WORK ORDER. Set down, please, exactly the lines below that run from the line with "1200x907 pixels." to the line with "Given: Switch the chart to the 3Y range", both lines included.

EXTRACTED RECORDS.
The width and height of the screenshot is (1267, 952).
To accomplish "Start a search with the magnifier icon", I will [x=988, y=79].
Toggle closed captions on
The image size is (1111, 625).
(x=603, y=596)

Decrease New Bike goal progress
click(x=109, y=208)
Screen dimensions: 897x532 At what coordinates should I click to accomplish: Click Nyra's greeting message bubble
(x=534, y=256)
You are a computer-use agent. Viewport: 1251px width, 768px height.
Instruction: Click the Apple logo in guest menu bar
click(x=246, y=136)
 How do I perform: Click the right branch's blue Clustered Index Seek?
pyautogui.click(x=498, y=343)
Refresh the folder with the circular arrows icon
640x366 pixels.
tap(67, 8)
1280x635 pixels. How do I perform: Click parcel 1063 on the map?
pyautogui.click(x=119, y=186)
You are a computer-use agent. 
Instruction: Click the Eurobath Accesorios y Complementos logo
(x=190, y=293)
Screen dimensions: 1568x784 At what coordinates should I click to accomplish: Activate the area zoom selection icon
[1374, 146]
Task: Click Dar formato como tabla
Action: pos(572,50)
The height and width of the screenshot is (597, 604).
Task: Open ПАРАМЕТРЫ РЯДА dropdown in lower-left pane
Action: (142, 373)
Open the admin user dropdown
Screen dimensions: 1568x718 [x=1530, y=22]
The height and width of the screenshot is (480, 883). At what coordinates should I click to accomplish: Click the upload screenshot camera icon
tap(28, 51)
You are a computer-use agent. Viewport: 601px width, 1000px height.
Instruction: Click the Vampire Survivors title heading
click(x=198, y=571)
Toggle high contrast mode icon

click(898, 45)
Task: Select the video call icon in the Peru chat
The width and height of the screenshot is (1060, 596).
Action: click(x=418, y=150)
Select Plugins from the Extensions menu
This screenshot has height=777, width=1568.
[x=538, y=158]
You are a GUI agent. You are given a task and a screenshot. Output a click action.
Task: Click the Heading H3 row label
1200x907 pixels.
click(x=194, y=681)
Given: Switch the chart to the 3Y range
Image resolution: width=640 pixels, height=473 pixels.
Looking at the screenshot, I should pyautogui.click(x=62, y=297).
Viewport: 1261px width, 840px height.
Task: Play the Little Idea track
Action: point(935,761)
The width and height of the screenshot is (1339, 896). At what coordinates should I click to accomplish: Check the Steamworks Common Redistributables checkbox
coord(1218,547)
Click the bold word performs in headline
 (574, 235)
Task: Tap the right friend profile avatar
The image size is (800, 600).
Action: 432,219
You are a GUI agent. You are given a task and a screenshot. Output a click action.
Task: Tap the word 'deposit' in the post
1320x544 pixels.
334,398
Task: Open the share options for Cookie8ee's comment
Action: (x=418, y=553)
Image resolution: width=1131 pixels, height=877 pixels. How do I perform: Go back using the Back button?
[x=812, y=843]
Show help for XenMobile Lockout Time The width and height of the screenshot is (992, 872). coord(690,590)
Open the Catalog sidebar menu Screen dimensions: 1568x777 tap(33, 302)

ANSWER AREA.
1200x907 pixels.
click(x=194, y=681)
Given: Switch the chart to the 3Y range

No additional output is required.